### Work to be completed
With the pictures left out, reproduce exactly the lines running from the line with "Click arrow icon in Capital One transaction" to the last line of the material below.

### Material supplied
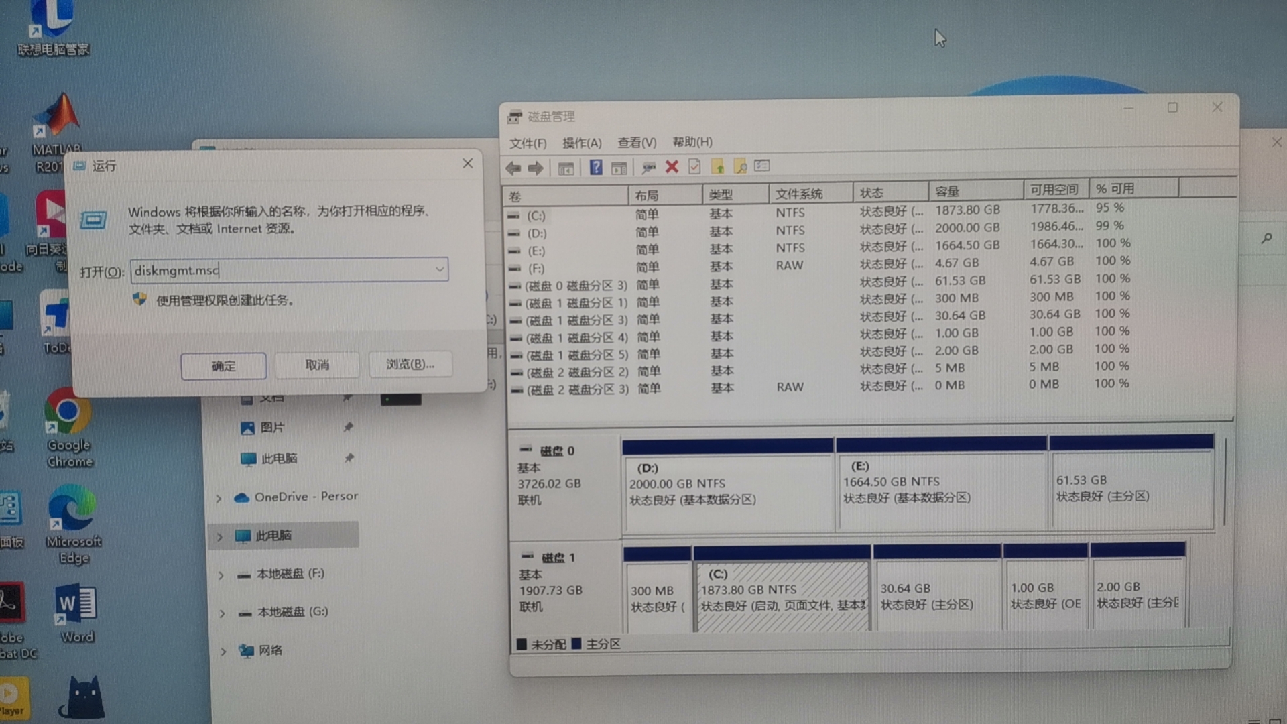Expand 本地磁盘 (F:) in the navigation pane

pos(221,575)
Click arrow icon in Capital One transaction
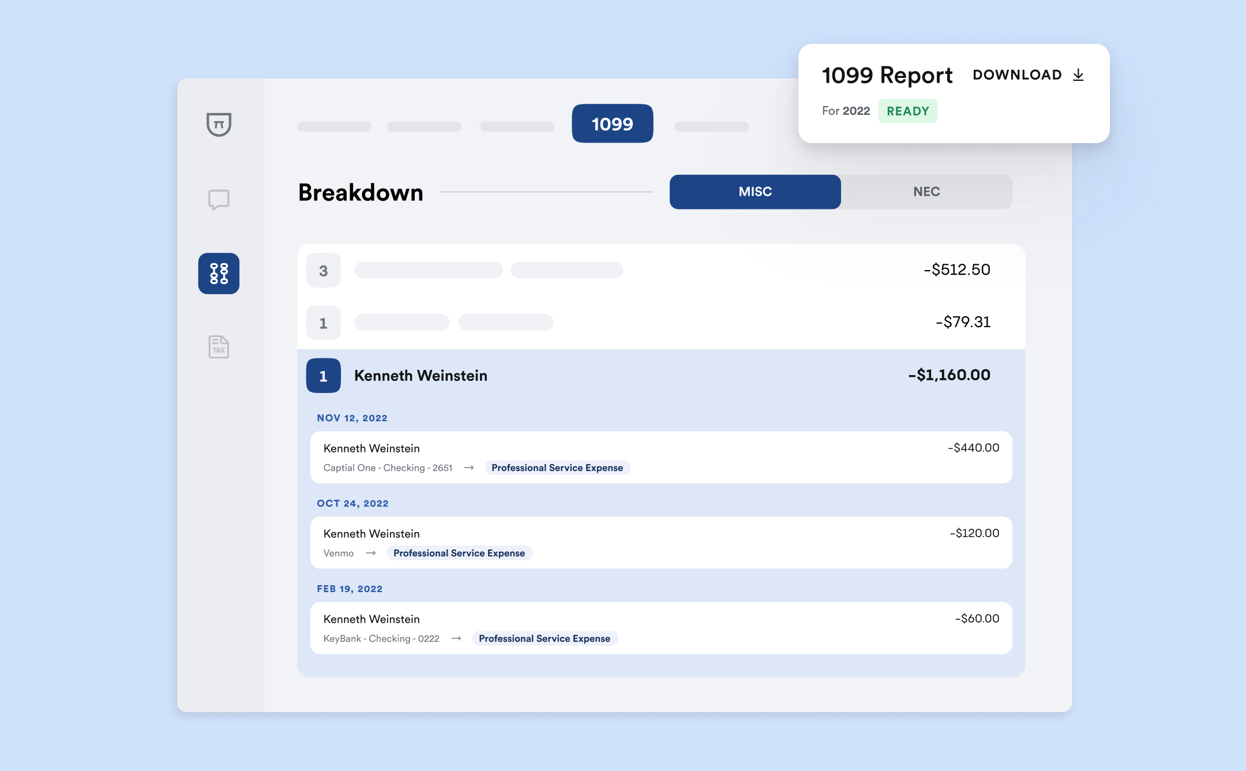1246x771 pixels. pos(469,468)
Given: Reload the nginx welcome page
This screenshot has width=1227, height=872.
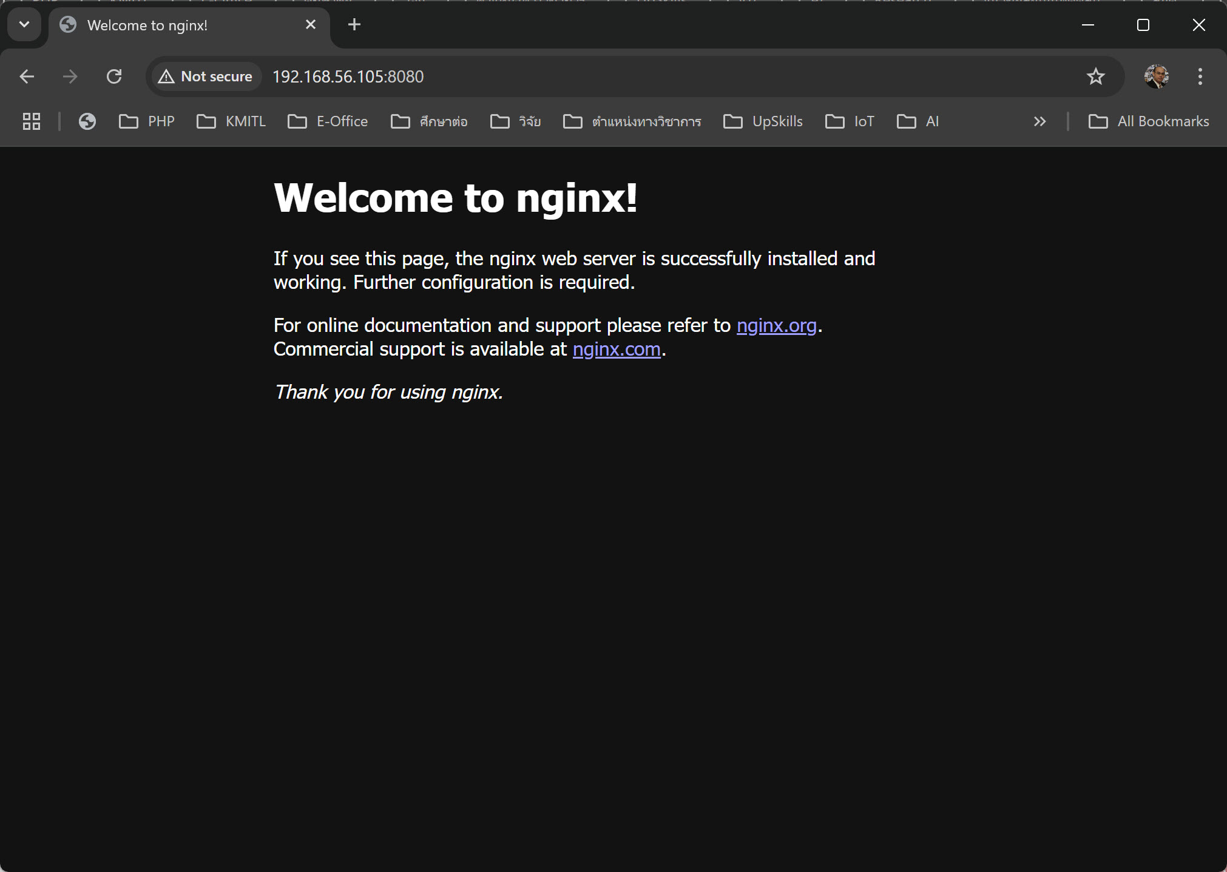Looking at the screenshot, I should point(114,76).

### Solution for this exercise
Click arrow icon in Capital One transaction
1246x771 pixels. pos(469,468)
Given: Reload the nginx welcome page
This screenshot has width=1227, height=872.
Looking at the screenshot, I should point(114,76).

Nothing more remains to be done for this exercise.